8. Conclusions, implications, and recommendations
ff. What are the primary conclusions? Are they stated clearly?
a. How well are they supported by the findings and discussion?
b. How directly do the conclusions relate to the primary study objective and rationale?
c. How well did the authors address implications of their study and/or give insightful recommendations for next steps. 

 9. Overview of strengths and limitations
a. What were the key strengths of this study in regard to its objective and accomplishments?
b. Has the study taken advantage of new methodology?
c. Do these strengths or new methodology advance the field? How?
d. What were the key limitations of this study in regard to its objective(s) and
accomplishments?
e. Are these limitations shared by other studies of this topic?
f. What would be needed to overcome these limitations?

****

# WHAT TO DO:
A: From the section of the study-review checklist headed "Overview of strengths and limitations," list every question that deals with limitations.
B: In one to three sentences, state what the study-review checklist says a study's conclusions should be checked against.
C: Continue the study-review checklist, starting after its final question about overcoming limitations.

# PROVIDED MATERIAL:
****

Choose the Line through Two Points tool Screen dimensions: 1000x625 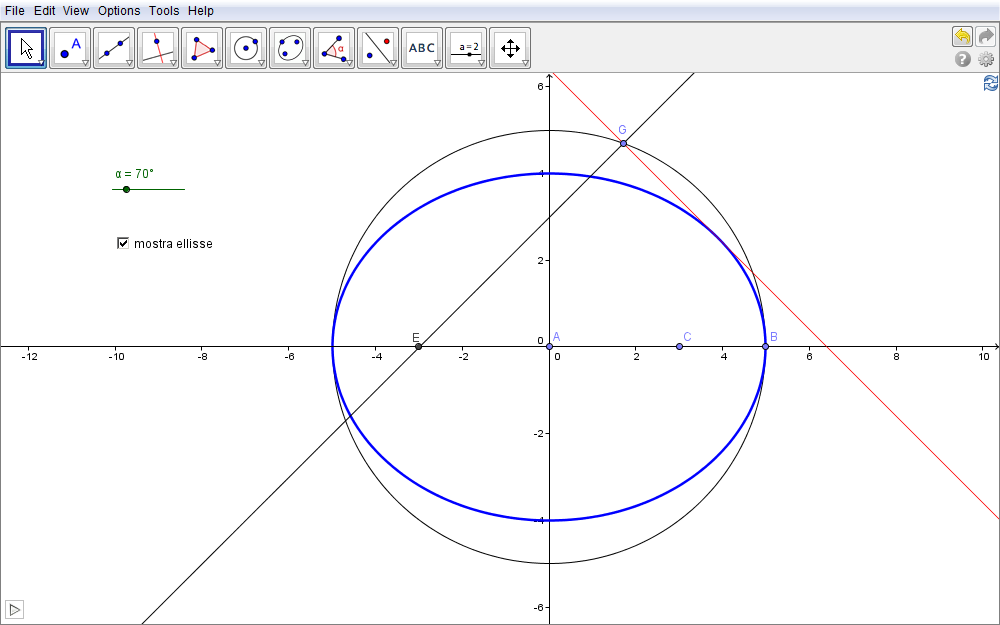pos(114,48)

****

# ANSWERS BY TASK:
A:
- What were the key limitations of this study in regard to its objective(s) and accomplishments?
- Are these limitations shared by other studies of this topic?
- What would be needed to overcome these limitations?

B: The conclusions should be checked against the findings and discussion, to see how well those support them. They should also be checked against the primary study objective and rationale, to see how directly they relate to it.

C:
 10. Linkage with previous knowledge
a. How well did the authors compare their results to the findings from other relevant studies?
How well did the authors discuss reasons for differences between previous findings and their own?
b. How well did the authors evaluate the evidence concerning the study objective or question in regard to possible biological or other mechanisms that could account for their findings and other criteria for causal inference (for this question, please ignore concerns about bias)?
c. How relevant and responsive to the study rationale was this discussion?
d. In what ways, if any, have the authors advanced previous knowledge?